• [TASK GOAL]:
Look through the entries for the string "with" and copy every line where it shows up.

━━━━━━

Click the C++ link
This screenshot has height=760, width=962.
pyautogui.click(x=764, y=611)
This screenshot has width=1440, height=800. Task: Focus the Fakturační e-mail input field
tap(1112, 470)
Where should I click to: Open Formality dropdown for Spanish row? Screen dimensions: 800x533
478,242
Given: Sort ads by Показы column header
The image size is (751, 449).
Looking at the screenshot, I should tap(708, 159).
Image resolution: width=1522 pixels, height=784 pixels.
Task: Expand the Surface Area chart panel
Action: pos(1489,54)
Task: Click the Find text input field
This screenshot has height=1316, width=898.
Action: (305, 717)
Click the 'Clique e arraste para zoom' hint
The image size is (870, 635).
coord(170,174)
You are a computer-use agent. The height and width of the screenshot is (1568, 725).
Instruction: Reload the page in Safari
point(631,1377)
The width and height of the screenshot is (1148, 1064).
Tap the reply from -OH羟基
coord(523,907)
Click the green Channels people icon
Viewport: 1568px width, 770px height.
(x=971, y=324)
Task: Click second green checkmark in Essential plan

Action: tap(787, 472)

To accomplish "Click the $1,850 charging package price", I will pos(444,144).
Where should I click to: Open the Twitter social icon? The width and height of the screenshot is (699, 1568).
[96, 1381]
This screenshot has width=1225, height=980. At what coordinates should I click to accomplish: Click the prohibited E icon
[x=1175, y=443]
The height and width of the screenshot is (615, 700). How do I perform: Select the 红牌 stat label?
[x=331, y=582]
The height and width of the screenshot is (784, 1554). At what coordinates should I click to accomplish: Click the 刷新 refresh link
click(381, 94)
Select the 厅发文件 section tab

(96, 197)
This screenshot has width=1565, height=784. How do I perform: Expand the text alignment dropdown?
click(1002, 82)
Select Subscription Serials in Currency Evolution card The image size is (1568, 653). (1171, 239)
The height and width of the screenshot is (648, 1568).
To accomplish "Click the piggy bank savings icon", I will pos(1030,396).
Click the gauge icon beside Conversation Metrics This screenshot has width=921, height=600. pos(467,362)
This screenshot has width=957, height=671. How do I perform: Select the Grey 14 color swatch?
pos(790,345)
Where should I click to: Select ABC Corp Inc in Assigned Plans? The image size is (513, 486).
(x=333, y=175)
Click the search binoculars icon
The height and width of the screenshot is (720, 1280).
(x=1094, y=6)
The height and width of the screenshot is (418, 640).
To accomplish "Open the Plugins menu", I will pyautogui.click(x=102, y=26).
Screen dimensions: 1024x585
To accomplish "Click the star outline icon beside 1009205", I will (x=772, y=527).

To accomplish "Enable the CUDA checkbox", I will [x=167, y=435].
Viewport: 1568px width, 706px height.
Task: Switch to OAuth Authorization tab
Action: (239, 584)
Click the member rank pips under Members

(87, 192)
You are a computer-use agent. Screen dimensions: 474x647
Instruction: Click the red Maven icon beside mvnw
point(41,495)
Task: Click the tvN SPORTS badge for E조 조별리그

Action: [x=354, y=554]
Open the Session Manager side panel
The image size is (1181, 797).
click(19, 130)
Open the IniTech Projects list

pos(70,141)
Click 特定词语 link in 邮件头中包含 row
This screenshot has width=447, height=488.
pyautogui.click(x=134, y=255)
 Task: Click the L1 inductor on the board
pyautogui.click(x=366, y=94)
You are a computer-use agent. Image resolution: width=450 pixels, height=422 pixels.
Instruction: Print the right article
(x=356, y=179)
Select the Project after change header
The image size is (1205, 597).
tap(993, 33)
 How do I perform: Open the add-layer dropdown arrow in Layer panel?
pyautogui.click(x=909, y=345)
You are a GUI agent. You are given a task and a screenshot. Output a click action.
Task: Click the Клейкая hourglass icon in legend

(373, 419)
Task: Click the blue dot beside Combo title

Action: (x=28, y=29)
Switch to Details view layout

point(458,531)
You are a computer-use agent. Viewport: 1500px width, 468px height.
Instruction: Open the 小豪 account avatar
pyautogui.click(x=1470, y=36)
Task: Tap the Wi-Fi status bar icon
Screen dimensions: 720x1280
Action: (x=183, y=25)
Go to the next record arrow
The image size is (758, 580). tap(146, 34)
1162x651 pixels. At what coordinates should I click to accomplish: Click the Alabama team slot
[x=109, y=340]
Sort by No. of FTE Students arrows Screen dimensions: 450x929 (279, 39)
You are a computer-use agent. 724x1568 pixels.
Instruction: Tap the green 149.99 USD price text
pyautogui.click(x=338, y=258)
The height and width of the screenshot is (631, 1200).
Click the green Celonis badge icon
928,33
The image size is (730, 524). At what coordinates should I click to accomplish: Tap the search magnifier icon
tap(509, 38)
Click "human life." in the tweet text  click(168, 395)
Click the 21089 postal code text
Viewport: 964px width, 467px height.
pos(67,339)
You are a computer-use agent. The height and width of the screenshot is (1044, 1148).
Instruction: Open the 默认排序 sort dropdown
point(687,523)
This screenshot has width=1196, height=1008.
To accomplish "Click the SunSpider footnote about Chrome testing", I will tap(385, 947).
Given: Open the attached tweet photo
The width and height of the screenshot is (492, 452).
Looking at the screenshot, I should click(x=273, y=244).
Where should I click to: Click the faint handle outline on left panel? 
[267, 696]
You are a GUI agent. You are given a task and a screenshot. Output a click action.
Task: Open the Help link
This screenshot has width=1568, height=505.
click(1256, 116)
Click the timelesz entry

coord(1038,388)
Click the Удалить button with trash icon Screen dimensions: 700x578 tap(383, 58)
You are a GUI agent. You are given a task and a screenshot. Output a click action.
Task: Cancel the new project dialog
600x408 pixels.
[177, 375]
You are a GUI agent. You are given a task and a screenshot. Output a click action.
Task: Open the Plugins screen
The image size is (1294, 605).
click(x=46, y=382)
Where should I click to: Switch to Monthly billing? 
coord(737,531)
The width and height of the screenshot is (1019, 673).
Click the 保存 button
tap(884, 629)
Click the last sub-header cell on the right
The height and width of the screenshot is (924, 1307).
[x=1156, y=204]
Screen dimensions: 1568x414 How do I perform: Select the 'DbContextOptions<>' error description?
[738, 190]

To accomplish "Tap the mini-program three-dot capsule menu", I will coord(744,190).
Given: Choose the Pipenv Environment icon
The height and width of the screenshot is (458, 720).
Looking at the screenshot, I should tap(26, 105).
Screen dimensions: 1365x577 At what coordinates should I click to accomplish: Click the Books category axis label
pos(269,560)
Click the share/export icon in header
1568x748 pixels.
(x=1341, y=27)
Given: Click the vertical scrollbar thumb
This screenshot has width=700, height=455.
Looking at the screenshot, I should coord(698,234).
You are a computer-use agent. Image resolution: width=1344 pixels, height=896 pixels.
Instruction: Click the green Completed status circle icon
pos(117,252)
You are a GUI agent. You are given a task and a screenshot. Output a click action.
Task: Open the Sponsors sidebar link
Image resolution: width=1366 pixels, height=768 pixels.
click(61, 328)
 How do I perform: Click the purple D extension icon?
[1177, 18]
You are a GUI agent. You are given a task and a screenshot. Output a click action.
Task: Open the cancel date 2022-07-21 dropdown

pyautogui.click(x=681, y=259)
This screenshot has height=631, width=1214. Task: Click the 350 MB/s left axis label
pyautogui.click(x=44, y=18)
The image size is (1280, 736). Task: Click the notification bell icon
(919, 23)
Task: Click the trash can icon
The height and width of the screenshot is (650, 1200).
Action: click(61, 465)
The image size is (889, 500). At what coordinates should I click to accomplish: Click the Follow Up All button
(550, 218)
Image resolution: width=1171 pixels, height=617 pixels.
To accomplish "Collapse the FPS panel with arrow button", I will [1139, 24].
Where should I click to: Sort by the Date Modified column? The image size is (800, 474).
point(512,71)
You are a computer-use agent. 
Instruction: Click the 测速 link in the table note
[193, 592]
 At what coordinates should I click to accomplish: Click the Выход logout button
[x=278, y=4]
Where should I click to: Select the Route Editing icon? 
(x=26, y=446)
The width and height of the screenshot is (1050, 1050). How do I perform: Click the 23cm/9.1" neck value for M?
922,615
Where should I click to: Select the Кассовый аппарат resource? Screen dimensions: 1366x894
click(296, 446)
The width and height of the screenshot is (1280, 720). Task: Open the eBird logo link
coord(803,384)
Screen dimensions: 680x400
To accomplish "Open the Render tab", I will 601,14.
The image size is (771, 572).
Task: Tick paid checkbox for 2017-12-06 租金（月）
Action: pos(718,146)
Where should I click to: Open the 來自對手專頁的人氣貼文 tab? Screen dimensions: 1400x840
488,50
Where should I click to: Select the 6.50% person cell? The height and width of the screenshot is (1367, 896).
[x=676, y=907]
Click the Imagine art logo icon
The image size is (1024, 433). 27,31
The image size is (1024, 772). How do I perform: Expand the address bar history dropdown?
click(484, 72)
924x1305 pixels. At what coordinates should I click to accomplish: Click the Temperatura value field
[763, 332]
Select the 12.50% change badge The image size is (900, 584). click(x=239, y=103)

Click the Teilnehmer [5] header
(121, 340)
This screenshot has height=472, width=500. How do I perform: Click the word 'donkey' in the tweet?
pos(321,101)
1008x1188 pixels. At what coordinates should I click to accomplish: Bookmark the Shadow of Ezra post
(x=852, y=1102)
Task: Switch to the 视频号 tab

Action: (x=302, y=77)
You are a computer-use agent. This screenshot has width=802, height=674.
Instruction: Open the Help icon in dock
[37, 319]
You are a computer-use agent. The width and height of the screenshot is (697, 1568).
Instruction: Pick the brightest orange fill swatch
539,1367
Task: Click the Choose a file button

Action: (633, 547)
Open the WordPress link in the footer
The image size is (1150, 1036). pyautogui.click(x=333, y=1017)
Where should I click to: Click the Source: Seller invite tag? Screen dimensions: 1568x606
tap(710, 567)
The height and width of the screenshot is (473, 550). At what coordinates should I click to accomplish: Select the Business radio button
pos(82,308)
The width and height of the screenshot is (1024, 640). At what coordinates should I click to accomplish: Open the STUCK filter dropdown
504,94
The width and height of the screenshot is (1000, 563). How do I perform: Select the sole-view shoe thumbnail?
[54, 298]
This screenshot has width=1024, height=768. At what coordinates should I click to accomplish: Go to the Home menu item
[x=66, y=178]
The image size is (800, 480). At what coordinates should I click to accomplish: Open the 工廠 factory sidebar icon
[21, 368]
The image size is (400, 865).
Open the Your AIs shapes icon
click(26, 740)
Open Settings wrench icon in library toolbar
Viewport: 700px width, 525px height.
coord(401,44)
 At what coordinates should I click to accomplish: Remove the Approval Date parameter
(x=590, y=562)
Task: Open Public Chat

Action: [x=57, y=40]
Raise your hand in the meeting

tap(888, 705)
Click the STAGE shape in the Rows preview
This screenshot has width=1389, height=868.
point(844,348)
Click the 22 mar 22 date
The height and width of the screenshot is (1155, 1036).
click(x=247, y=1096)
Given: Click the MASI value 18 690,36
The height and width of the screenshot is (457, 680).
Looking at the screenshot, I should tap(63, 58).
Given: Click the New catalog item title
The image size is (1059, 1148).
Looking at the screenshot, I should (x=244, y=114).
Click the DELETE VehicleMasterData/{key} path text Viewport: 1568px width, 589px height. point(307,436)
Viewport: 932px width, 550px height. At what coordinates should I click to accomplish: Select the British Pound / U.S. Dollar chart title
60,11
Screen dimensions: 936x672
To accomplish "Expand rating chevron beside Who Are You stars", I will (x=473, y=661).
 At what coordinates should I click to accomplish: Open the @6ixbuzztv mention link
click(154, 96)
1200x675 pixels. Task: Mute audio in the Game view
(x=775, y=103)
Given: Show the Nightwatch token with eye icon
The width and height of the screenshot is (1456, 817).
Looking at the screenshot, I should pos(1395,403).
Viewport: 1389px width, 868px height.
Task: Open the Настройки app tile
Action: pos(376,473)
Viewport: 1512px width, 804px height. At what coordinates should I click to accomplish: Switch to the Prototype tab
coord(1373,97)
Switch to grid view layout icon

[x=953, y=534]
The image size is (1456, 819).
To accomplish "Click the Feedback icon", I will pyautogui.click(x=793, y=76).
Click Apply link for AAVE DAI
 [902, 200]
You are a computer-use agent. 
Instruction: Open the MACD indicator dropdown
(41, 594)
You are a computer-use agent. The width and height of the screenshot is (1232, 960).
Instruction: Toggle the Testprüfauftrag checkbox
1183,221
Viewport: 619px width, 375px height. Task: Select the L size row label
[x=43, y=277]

━━━━━━

• [SOLUTION FOR THIS TASK]:
Click the Удалить button with trash icon Screen dimensions: 700x578 tap(383, 58)
To accomplish "Collapse the FPS panel with arrow button", I will [1139, 24].
Given: Show the Nightwatch token with eye icon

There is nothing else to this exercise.